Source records

----------------------------------------

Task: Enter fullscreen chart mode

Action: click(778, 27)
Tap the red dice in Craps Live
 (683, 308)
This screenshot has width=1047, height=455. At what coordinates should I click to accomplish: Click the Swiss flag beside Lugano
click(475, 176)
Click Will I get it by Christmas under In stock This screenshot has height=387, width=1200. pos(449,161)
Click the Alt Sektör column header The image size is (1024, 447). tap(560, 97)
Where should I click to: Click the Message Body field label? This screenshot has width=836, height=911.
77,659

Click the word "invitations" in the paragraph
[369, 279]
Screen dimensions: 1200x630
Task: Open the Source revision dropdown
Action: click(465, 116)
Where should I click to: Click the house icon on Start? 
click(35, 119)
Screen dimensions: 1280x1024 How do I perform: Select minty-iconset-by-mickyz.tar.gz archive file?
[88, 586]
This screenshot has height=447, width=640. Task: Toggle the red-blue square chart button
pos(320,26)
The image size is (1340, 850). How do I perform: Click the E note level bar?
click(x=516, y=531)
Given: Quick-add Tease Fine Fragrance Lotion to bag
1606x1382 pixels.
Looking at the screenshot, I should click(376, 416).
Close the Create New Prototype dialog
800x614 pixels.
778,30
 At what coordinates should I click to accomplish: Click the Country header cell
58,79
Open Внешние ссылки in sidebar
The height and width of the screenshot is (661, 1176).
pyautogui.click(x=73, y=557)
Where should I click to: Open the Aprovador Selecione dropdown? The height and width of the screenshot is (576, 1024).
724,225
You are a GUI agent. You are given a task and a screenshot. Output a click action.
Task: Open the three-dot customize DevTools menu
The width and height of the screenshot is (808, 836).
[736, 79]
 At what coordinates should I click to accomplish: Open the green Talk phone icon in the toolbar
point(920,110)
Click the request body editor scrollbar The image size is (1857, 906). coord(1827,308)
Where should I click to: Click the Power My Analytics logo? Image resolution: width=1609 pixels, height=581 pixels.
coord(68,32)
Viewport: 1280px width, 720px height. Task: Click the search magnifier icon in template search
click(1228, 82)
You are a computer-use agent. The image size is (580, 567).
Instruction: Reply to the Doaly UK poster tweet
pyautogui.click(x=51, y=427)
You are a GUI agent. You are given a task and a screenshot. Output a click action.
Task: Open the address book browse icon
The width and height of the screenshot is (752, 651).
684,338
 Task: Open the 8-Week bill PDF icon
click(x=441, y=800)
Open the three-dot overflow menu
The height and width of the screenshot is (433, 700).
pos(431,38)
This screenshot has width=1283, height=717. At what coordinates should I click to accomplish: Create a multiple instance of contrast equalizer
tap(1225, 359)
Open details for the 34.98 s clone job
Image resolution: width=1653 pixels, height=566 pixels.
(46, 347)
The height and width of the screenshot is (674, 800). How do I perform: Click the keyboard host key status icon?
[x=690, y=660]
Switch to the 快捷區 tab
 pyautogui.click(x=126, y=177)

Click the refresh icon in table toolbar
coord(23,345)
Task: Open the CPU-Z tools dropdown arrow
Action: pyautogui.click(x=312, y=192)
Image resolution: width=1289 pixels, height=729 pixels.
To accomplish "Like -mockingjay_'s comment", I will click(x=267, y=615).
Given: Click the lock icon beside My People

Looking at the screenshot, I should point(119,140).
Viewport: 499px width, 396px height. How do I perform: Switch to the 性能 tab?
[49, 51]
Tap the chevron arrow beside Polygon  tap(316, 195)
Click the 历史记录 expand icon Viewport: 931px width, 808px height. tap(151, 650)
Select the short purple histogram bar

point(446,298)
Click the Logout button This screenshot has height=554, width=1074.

----------------------------------------

■ About this task: The expected response is the full data, reproduced exactly.

■ Result of this exercise:
Task: Enter fullscreen chart mode

Action: click(778, 27)
Tap the red dice in Craps Live
 (683, 308)
This screenshot has width=1047, height=455. At what coordinates should I click to accomplish: Click the Swiss flag beside Lugano
click(475, 176)
Click Will I get it by Christmas under In stock This screenshot has height=387, width=1200. pos(449,161)
Click the Alt Sektör column header The image size is (1024, 447). tap(560, 97)
Where should I click to: Click the Message Body field label? This screenshot has width=836, height=911.
77,659

Click the word "invitations" in the paragraph
[369, 279]
Screen dimensions: 1200x630
Task: Open the Source revision dropdown
Action: click(465, 116)
Where should I click to: Click the house icon on Start? 
click(35, 119)
Screen dimensions: 1280x1024 How do I perform: Select minty-iconset-by-mickyz.tar.gz archive file?
[88, 586]
This screenshot has height=447, width=640. Task: Toggle the red-blue square chart button
pos(320,26)
The image size is (1340, 850). How do I perform: Click the E note level bar?
click(x=516, y=531)
Given: Quick-add Tease Fine Fragrance Lotion to bag
1606x1382 pixels.
Looking at the screenshot, I should click(376, 416).
Close the Create New Prototype dialog
800x614 pixels.
778,30
 At what coordinates should I click to accomplish: Click the Country header cell
58,79
Open Внешние ссылки in sidebar
The height and width of the screenshot is (661, 1176).
pyautogui.click(x=73, y=557)
Where should I click to: Open the Aprovador Selecione dropdown? The height and width of the screenshot is (576, 1024).
724,225
You are a GUI agent. You are given a task and a screenshot. Output a click action.
Task: Open the three-dot customize DevTools menu
The width and height of the screenshot is (808, 836).
[736, 79]
 At what coordinates should I click to accomplish: Open the green Talk phone icon in the toolbar
point(920,110)
Click the request body editor scrollbar The image size is (1857, 906). coord(1827,308)
Where should I click to: Click the Power My Analytics logo? Image resolution: width=1609 pixels, height=581 pixels.
coord(68,32)
Viewport: 1280px width, 720px height. Task: Click the search magnifier icon in template search
click(1228, 82)
You are a computer-use agent. The image size is (580, 567).
Instruction: Reply to the Doaly UK poster tweet
pyautogui.click(x=51, y=427)
You are a GUI agent. You are given a task and a screenshot. Output a click action.
Task: Open the address book browse icon
The width and height of the screenshot is (752, 651).
684,338
 Task: Open the 8-Week bill PDF icon
click(x=441, y=800)
Open the three-dot overflow menu
The height and width of the screenshot is (433, 700).
pos(431,38)
This screenshot has width=1283, height=717. At what coordinates should I click to accomplish: Create a multiple instance of contrast equalizer
tap(1225, 359)
Open details for the 34.98 s clone job
Image resolution: width=1653 pixels, height=566 pixels.
(46, 347)
The height and width of the screenshot is (674, 800). How do I perform: Click the keyboard host key status icon?
[x=690, y=660]
Switch to the 快捷區 tab
 pyautogui.click(x=126, y=177)

Click the refresh icon in table toolbar
coord(23,345)
Task: Open the CPU-Z tools dropdown arrow
Action: pyautogui.click(x=312, y=192)
Image resolution: width=1289 pixels, height=729 pixels.
To accomplish "Like -mockingjay_'s comment", I will click(x=267, y=615).
Given: Click the lock icon beside My People

Looking at the screenshot, I should point(119,140).
Viewport: 499px width, 396px height. How do I perform: Switch to the 性能 tab?
[49, 51]
Tap the chevron arrow beside Polygon  tap(316, 195)
Click the 历史记录 expand icon Viewport: 931px width, 808px height. tap(151, 650)
Select the short purple histogram bar

point(446,298)
Click the Logout button This screenshot has height=554, width=1074.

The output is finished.